Set exercise: Copy out every line of the material below word for word, leaving out the pictures.

Provided data:
---+---
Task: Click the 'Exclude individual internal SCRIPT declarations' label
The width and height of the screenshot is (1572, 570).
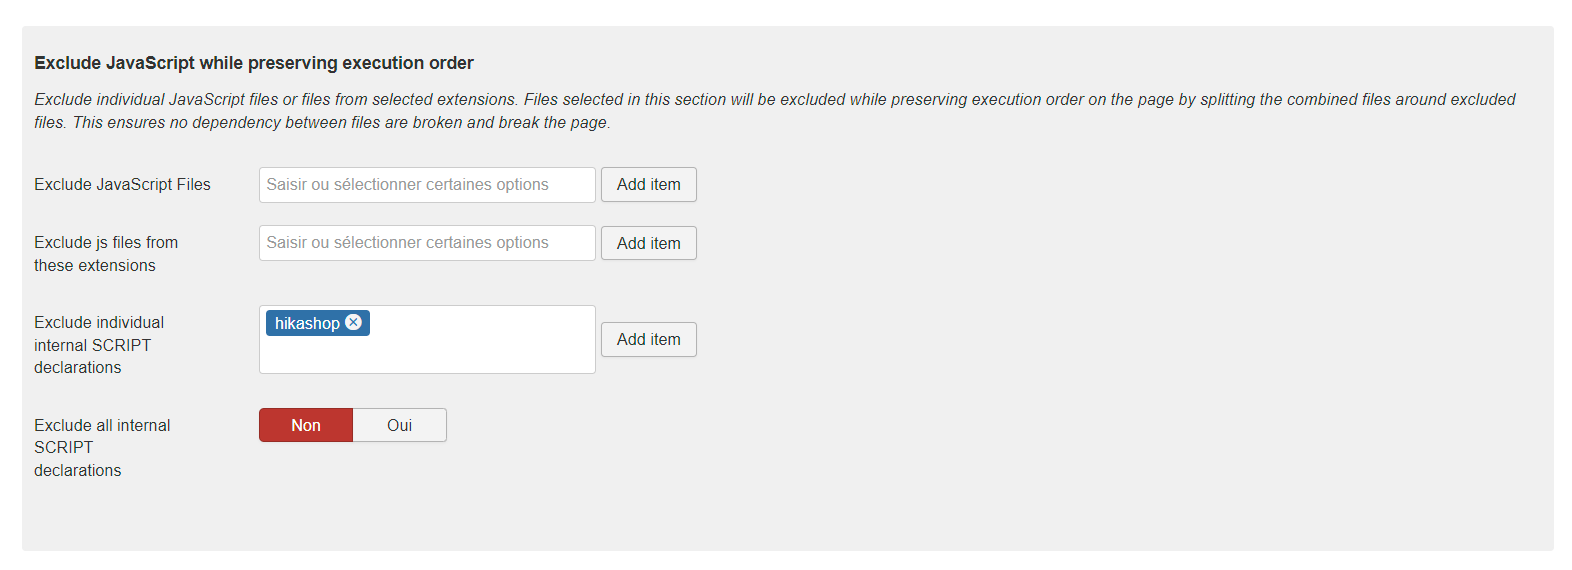Action: [x=98, y=345]
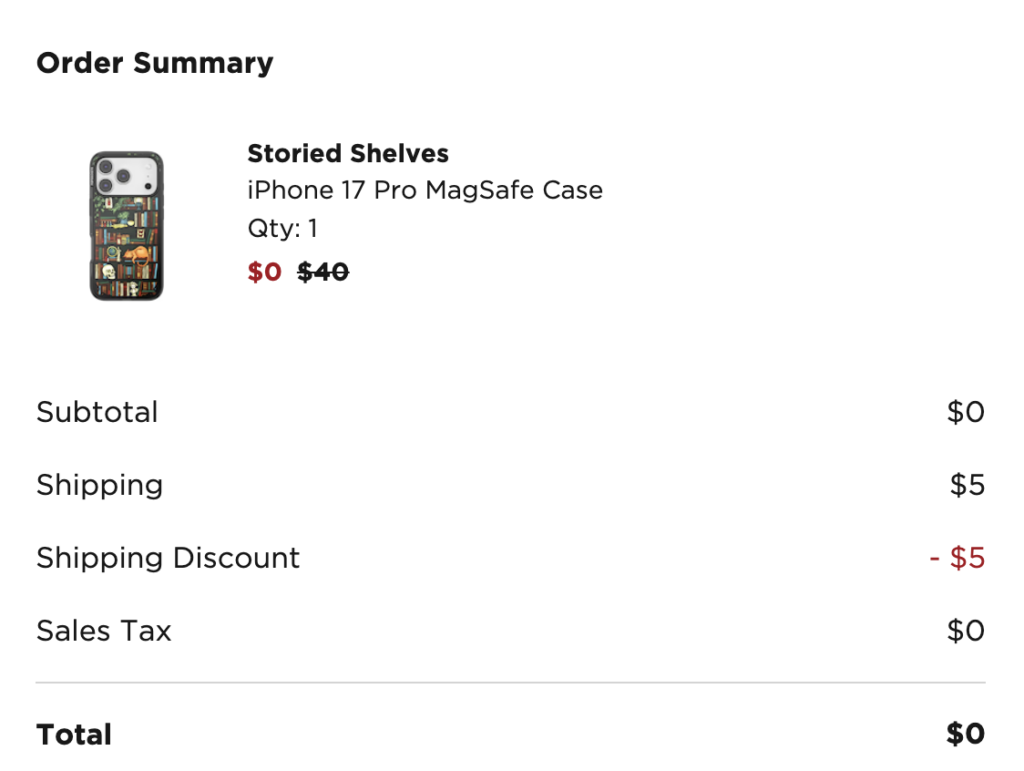This screenshot has width=1024, height=771.
Task: Click the Order Summary heading
Action: [x=154, y=63]
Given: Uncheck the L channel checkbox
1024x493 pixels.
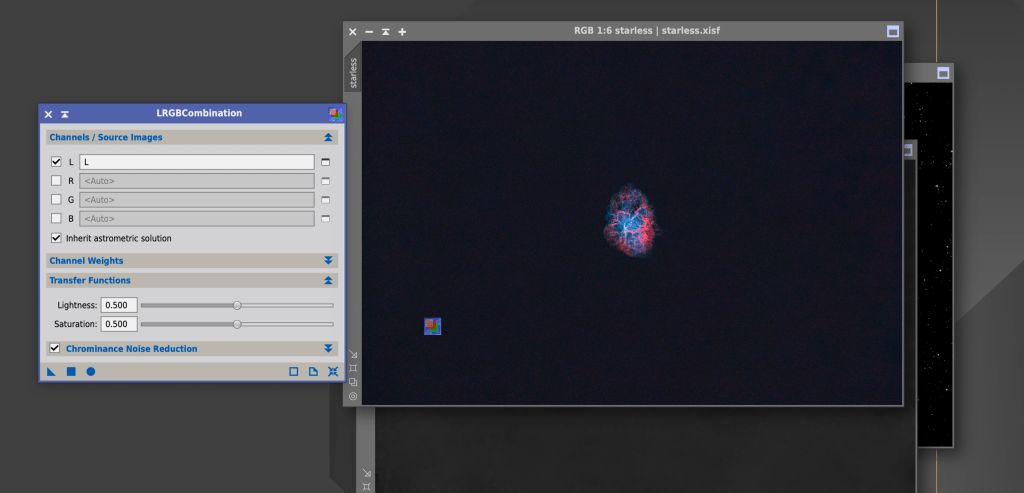Looking at the screenshot, I should [x=56, y=162].
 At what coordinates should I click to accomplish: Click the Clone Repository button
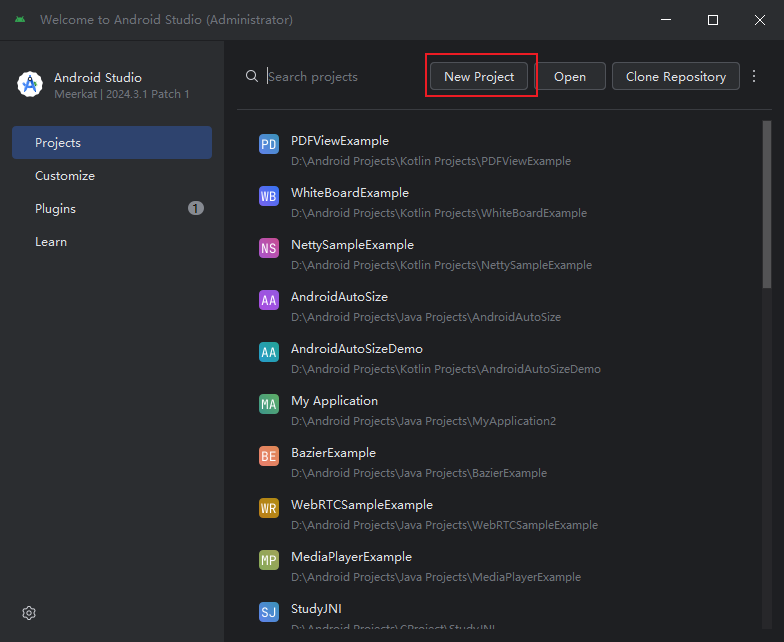point(676,77)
---+---
Written answer:
Task: Click the 'Exclude individual internal SCRIPT declarations' label
The width and height of the screenshot is (1572, 570).
Action: [x=98, y=345]
This screenshot has width=1024, height=771.
Task: Click the Order Summary heading
Action: [x=154, y=63]
Given: Uncheck the L channel checkbox
1024x493 pixels.
Looking at the screenshot, I should [x=56, y=162].
 At what coordinates should I click to accomplish: Click the Clone Repository button
point(676,77)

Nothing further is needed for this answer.